Frequency is another issue marketers face when sending out e-newsletters. The widely accepted frequency of monthly for B2B messages remains with 35 percent of respondents stating their preference. However, 25 percent say they would like a weekly newsletter. Among consumers, monthly is the preference. Thirty-six percent said they want monthly e-mail; 21 percent would like e-mail every other week; and 17 percent like weekly e-mail.

It's possible for frequency or the messaging to push subscribers to unsubscribe. Sixty-five percent of subscribers said they unsubscribe when a newsletter is not relevant. Fifty-six percent unsubscribe to newsletters with too high a frequency.
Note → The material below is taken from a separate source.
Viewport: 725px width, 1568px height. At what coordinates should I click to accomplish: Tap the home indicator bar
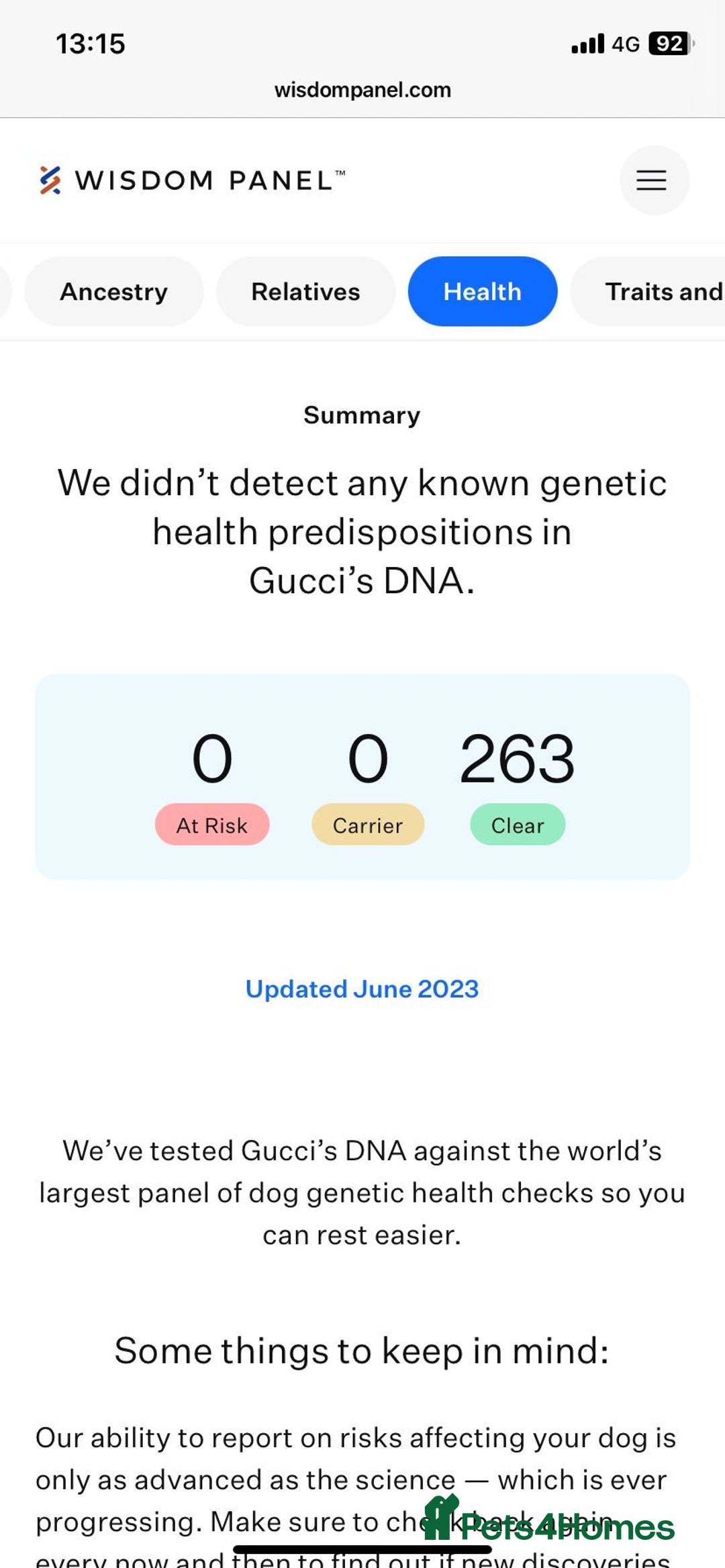click(x=362, y=1549)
Thirteen percent actually unsubscribe when a newsletter becomes "too relevant."

Many subscribers feel watched when they receive a marketing e-mail based on a recently viewed item or other information gleaned from user behavior. The report suggests taking a step back. "Instead of sending an e-mail about the new blue jeans they just looked at, for example, try a blanket offer on jeans (or pants). It is a fine line, but it opens up the opportunity for cross-selling while at the same time remaining relevant," the report states. The report also stresses the KISS, or, Keep it Simple Stupid, methodology with newsletters.

The findings are based on a survey of over 300 respondents.